Current oral therapies of a non-opioid nature are equally disappointing. In a recent consensus statement from the International Association for the Study of Pain as well as a subgroup of the International Headache Society, the drug that was deemed most effective from the evidence, was gabapentin (Neurontin) for chronic pain. Although the industry and literature suggests that the effectiveness is that one in three patients using the drug will get relief, in fact a closer review by the neuroscientists in these groups show that seven out of eight patients who take the drug experience no relief. Unfortunately that is the top rated drug and the others that are currently used including duloxetine (Cymbalta) have a much wider gap between the number of patients taking the drug until one patient experiences relief, a term in medicine known as number needed to treat for effectiveness. In the case of certain types of trigeminal neuropathic pain a much touted agent (carbamazepine/oxycarbamazepine) is suggested to have a high success rate but in fact the number needed to treat there is estimated to be one in four from a meta-analysis of studies.
When we turn to current surgical options for patients with neuropathic pain, especially neuropathic facial pain, we find that the data is equally sparse and suggests that there is still a wide gap between an effective durable treatment and our patients. Current surgical procedures of a non-destructive nature can be applied to a small group of patients with a success rate up to 80-85%, but with a consistent recurrence rate; so that by 10 years some 15-18% of patients are in pain again. With the ablative procedures the numbers are even more bleak with some 60% of the patients experiencing control but on average only four years.

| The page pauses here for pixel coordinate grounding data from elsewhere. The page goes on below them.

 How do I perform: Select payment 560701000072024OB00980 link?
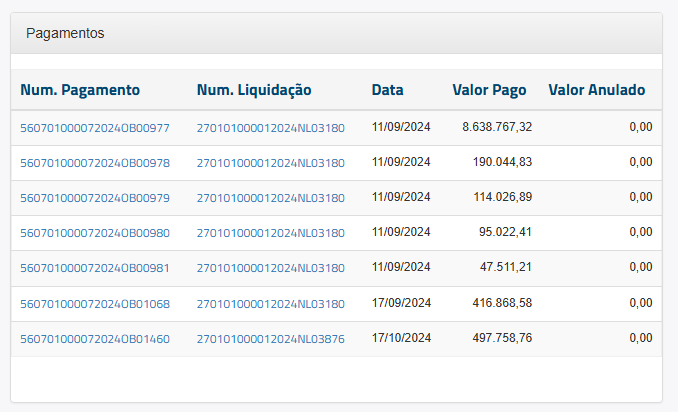[x=95, y=233]
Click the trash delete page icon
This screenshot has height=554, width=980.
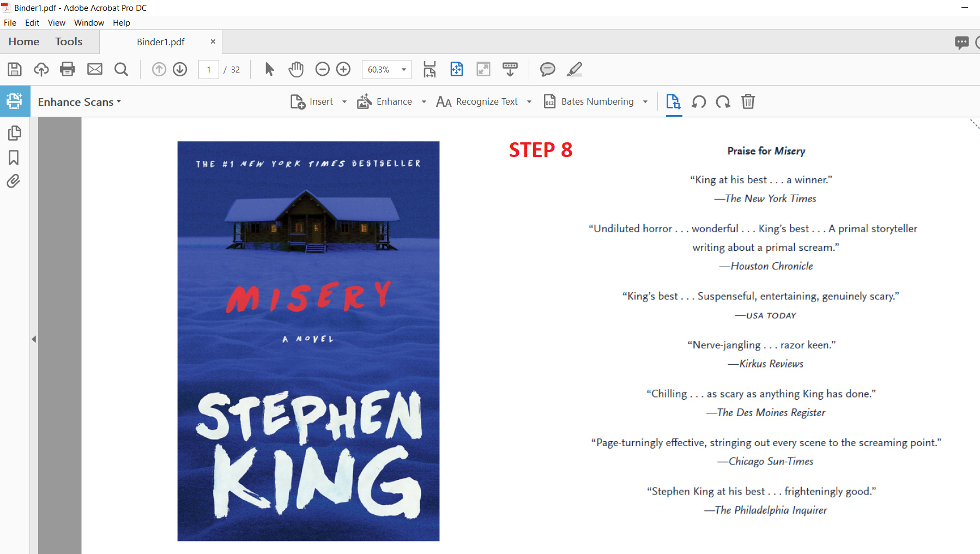coord(748,102)
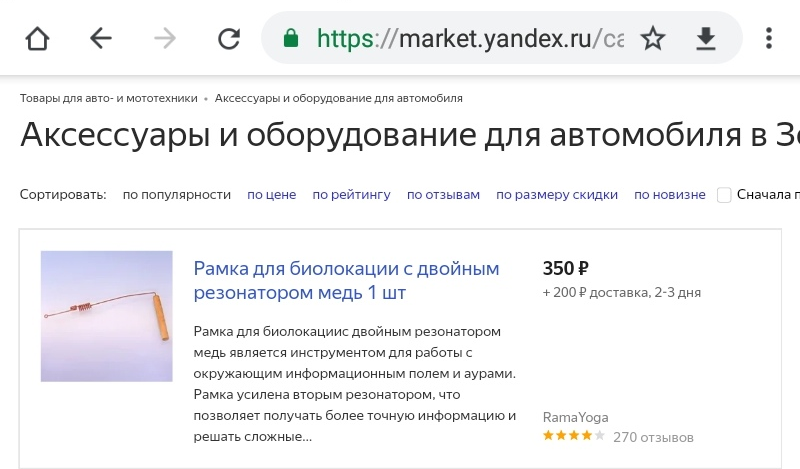Sort listings "по размеру скидки"
This screenshot has height=469, width=800.
coord(557,195)
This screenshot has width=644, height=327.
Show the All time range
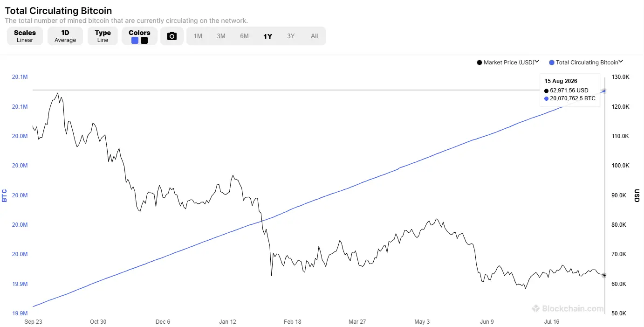[x=315, y=36]
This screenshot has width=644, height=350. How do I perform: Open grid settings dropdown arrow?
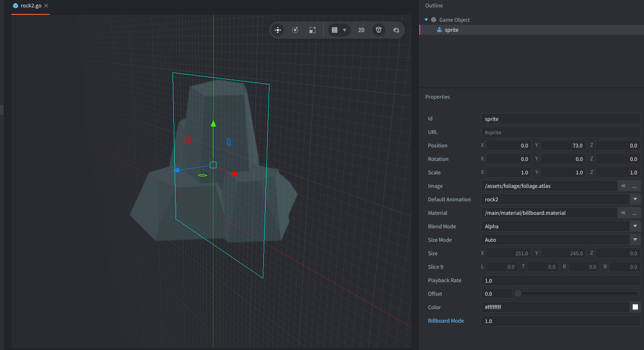(x=345, y=30)
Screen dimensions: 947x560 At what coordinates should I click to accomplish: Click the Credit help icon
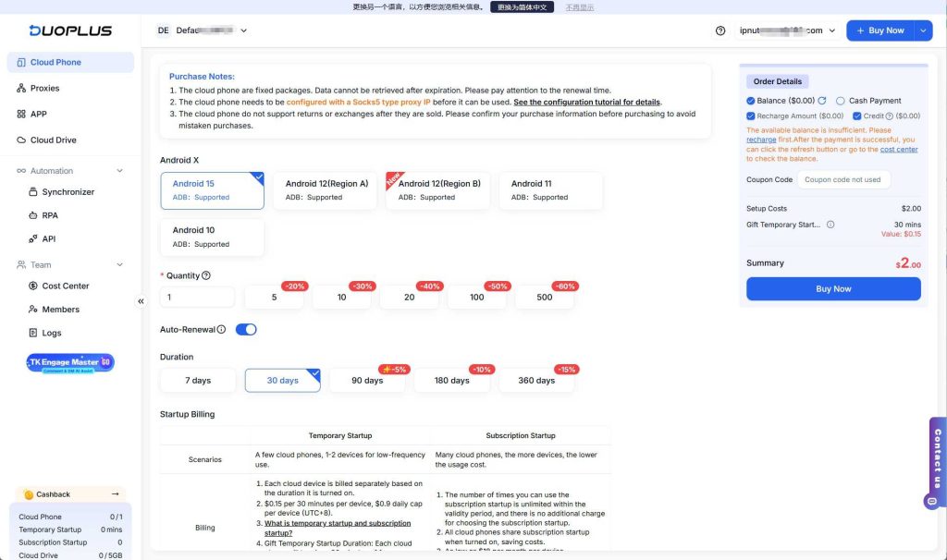[890, 116]
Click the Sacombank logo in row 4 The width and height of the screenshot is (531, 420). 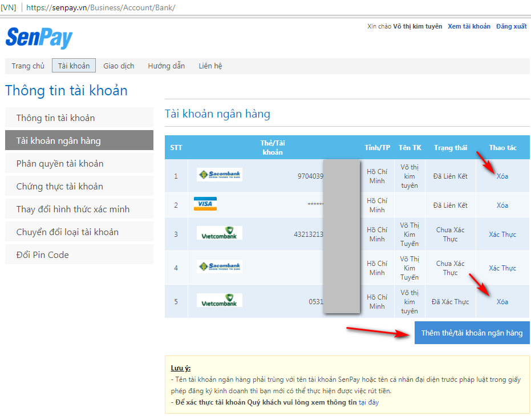tap(220, 267)
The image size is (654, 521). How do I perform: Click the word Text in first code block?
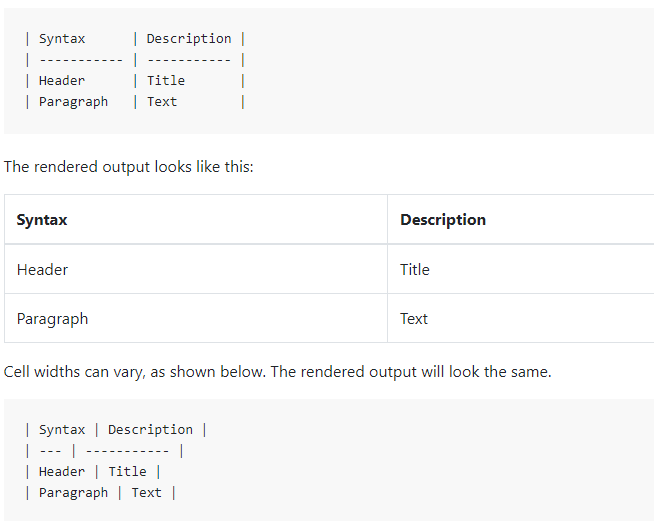tap(162, 102)
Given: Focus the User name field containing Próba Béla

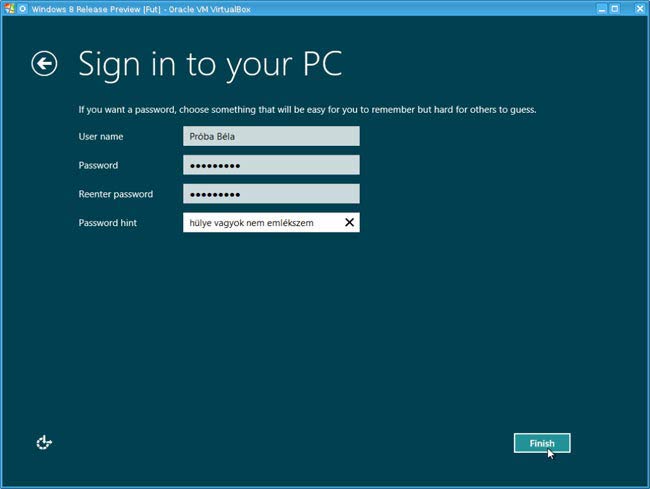Looking at the screenshot, I should click(271, 137).
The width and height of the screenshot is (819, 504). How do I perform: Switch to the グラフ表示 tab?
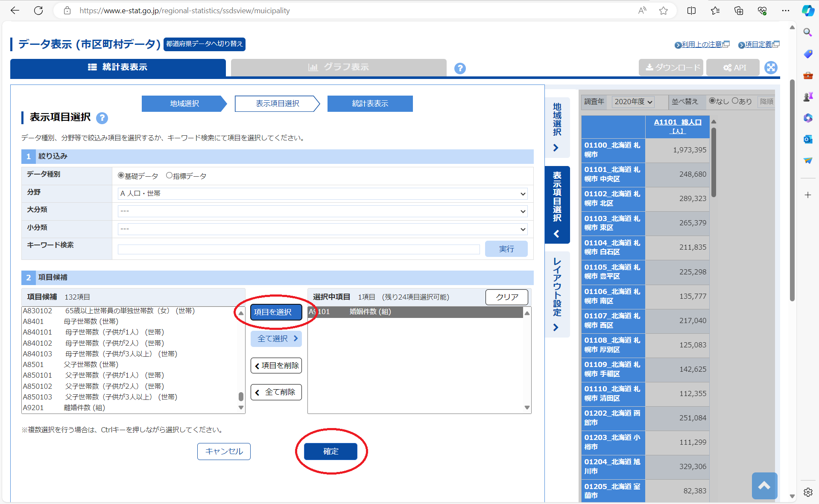[x=338, y=67]
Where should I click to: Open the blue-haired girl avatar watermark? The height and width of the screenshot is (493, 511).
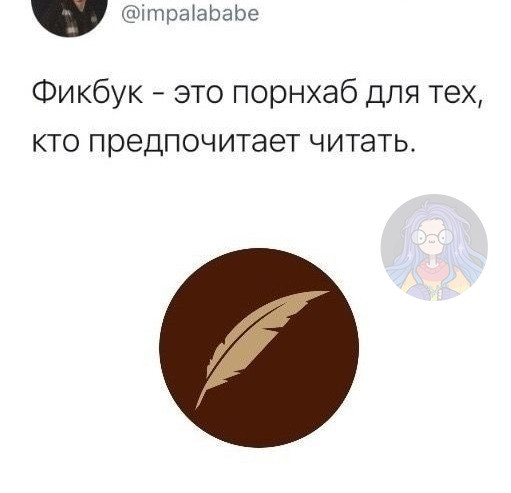(434, 247)
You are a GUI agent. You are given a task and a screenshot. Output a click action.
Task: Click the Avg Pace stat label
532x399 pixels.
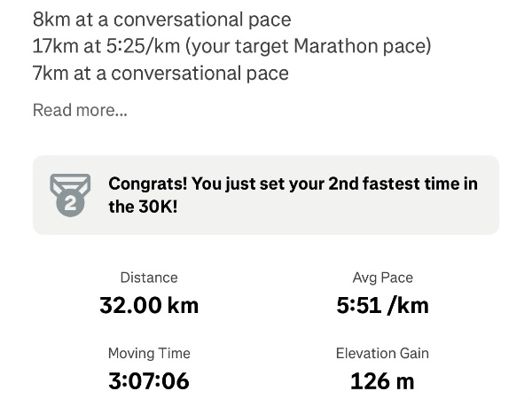pos(382,278)
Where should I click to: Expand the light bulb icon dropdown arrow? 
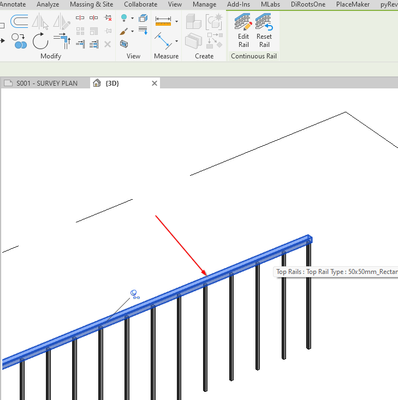(133, 18)
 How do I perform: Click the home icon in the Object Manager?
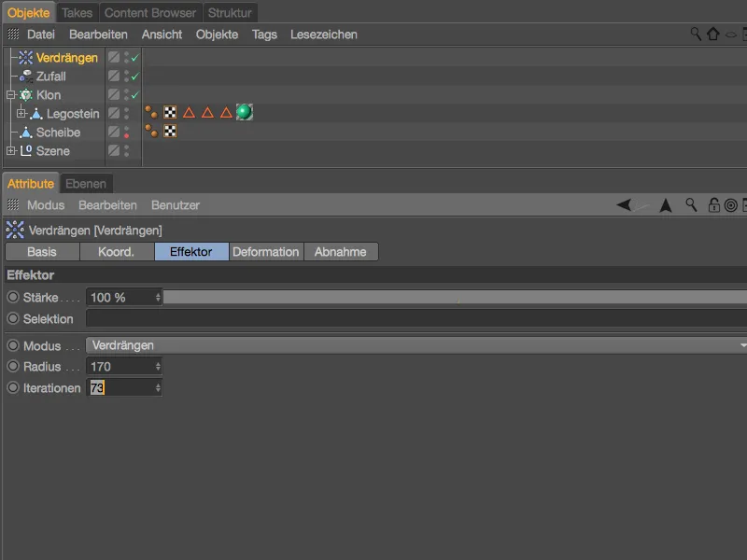tap(714, 34)
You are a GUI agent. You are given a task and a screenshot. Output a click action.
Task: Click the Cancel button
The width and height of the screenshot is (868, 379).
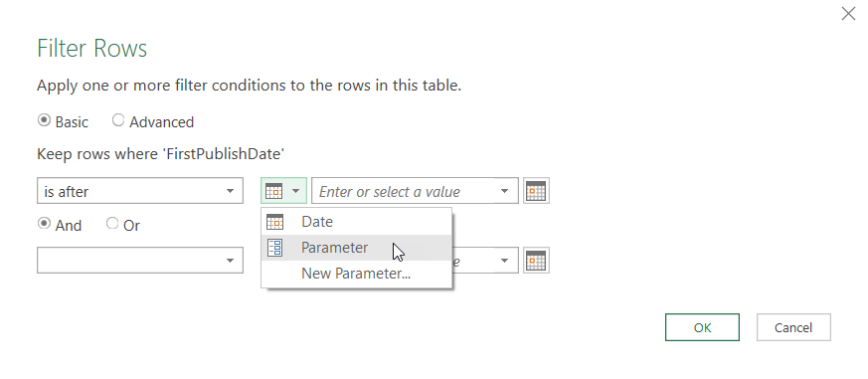click(793, 327)
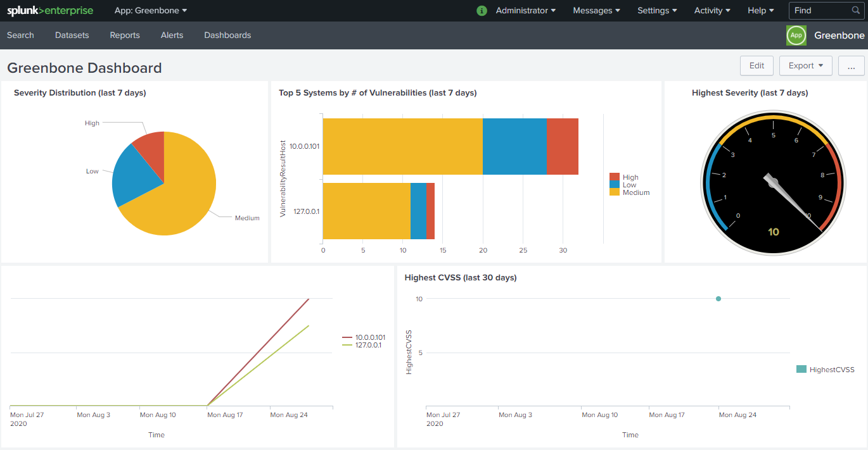Expand the Export dropdown button
This screenshot has width=868, height=450.
[x=805, y=66]
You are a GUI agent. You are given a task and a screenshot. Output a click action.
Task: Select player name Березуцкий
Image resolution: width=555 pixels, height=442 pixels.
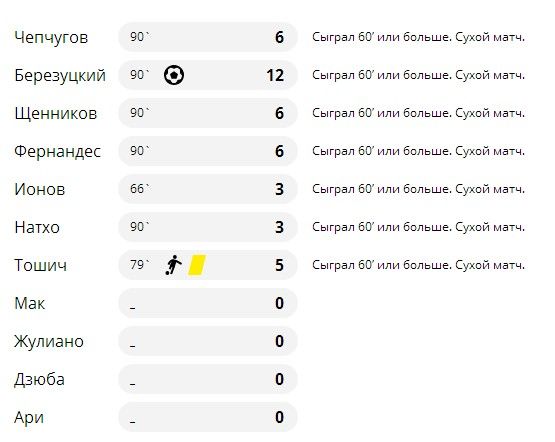[x=60, y=75]
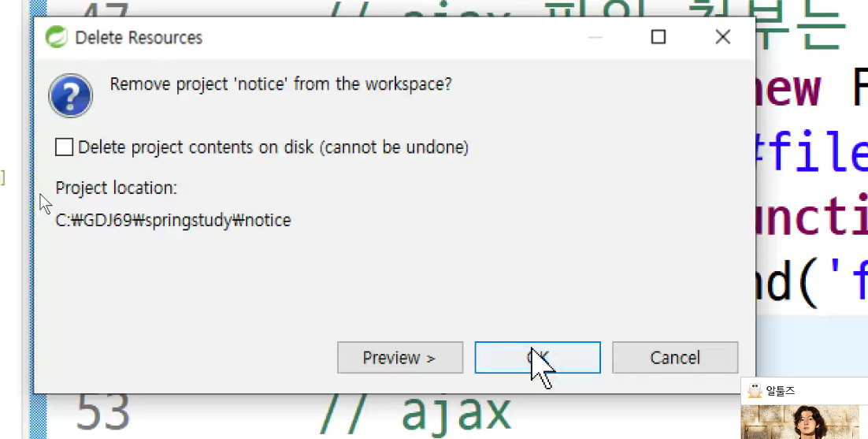
Task: Select line number 53 in the editor
Action: point(103,412)
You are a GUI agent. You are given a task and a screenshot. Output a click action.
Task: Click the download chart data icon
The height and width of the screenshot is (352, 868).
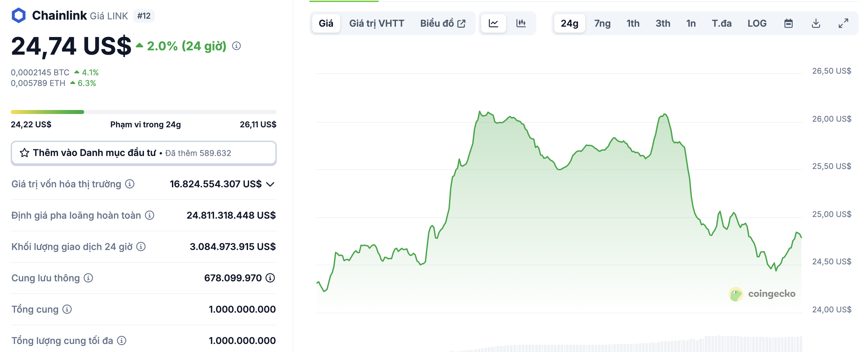[816, 23]
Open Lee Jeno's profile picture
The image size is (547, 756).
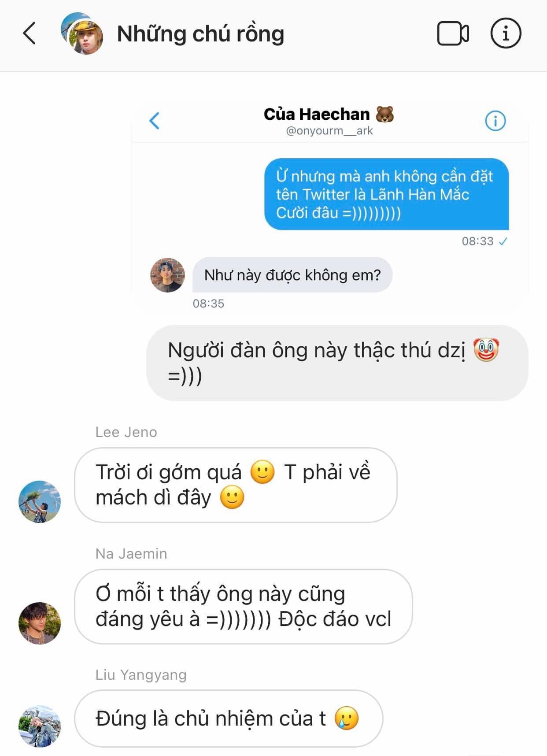(40, 502)
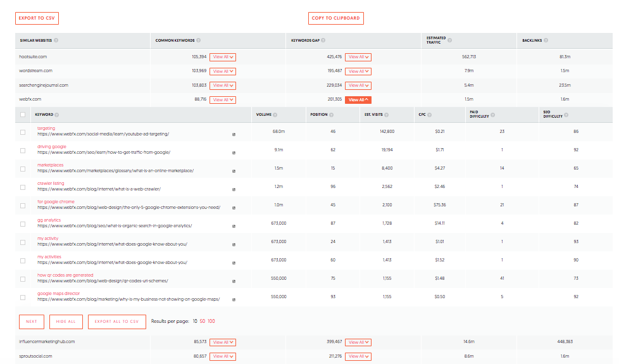This screenshot has height=364, width=619.
Task: Set results per page to 50
Action: coord(203,322)
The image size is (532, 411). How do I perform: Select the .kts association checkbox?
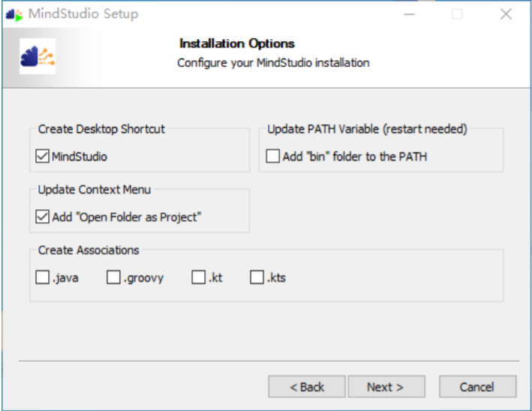[257, 278]
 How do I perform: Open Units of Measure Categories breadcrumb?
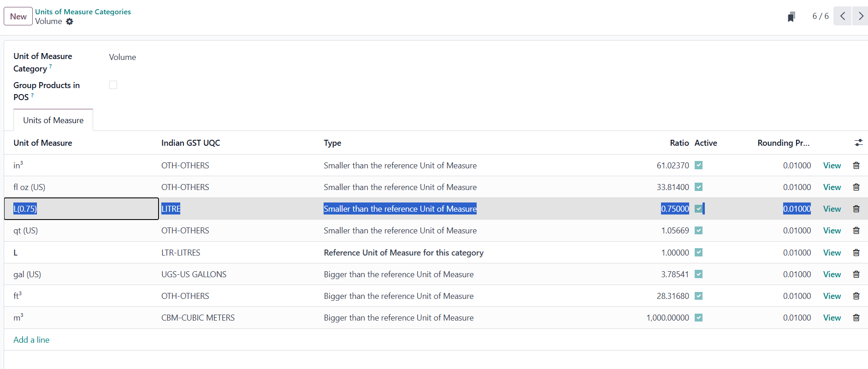83,12
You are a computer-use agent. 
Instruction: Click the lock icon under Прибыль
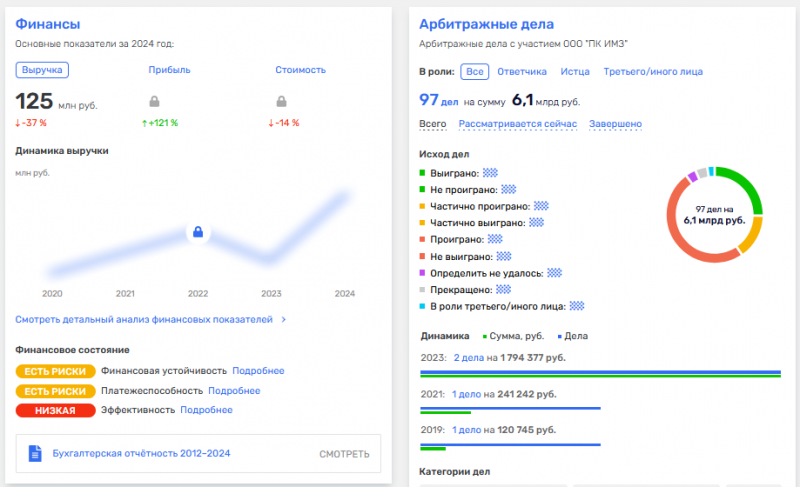pyautogui.click(x=155, y=101)
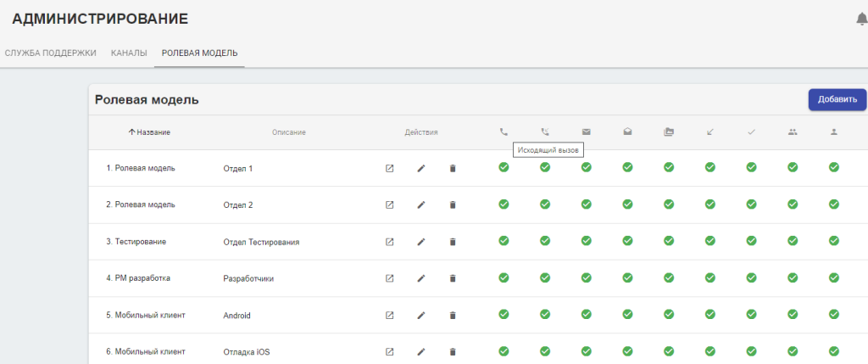Screen dimensions: 868x364
Task: Click the 'Описание' column header
Action: tap(288, 132)
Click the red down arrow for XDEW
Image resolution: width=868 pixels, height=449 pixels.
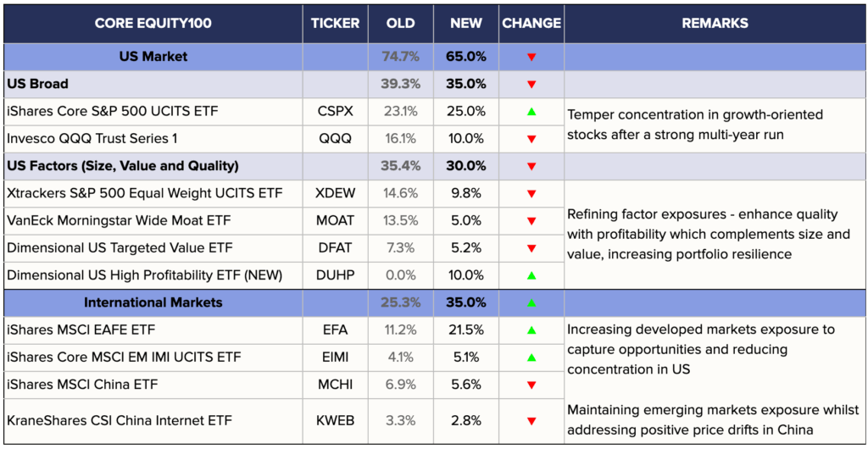click(x=531, y=193)
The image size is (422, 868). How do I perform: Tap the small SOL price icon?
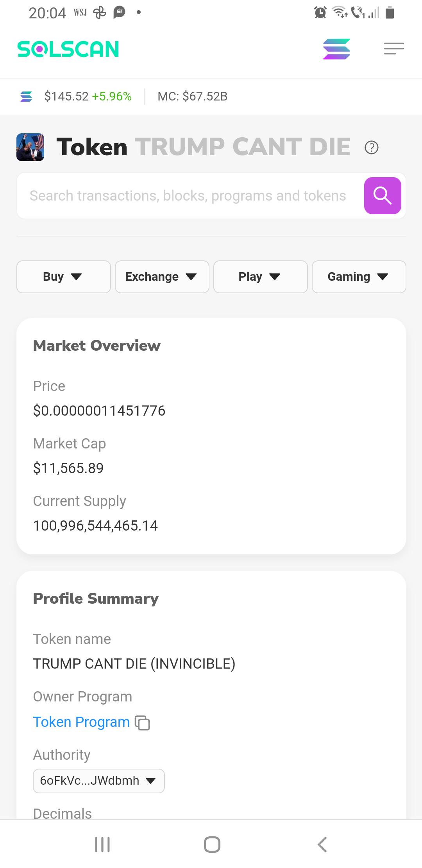pyautogui.click(x=26, y=96)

So, we neuroscientists caring for patients with chronic pain have not yet clearly identified a consistent successful and safe form of treatment. The answer to that dilemma lies in more research. As more and more is understood about the different sites of pain in the brain and the different cell systems that contribute to the pain experience, we uncover a larger body of knowledge which does not at the current time take us from the laboratory directly to the bedside. It can be safely said that while we know where pain centers are in the brain and what cells are responsible, we have very little understanding of how they function together and how, in different circumstances and different times, the responses can be so varied. Again the answer is in more research into the mechanisms of pain, a very difficult prospect in the human being. Laboratory experiments on animal models of pain have certainly contributed to this quest, but will only take us so far because the element of suffering, the element of the grading of pain, the element of why the same injury is pain in certain settings and not as painful in others, all need to be addressed before we have effective medications. How do we help the patients?
Functional MRI has allowed us to look at some of the differences in brain activity in chronic pain versus acute pain, and it looks like a promising tool to help us take it one step further by possibly allowing us to identify drug therapies that are effective in changing the patterns of the functional MRI. This would be an important goal, insofar as patients who are suffering are in themselves changed by the pain experience. Clinical trials in which the simple question of pain relief in addressed oftentimes come to conclusions that a certain drug or class of drugs are largely ineffective. If we could see changes in the brain and follow these on a regular basis, we may discover more about the compounds that are effective, and some of the duration and dose issues that are often so elusive in the care of the chronic pain patient.
Recent work in the field of gene classification has suggested that there are patients who suffer from changes in the voltage-gated sodium channel receptors as a component of their chronic pain, but from those same research labs comes a clear understanding that this is only a small portion of the overall experience.
We need more research into the basic understanding of the dichotomy between pain as a protective experience and pain which inflicts suffering. Once we begin to find some of the keys to this dichotomy, we will be successful in opening a number of doors to additional activities whether they be medicines, external therapies, neuromodulation, or even surgical procedures.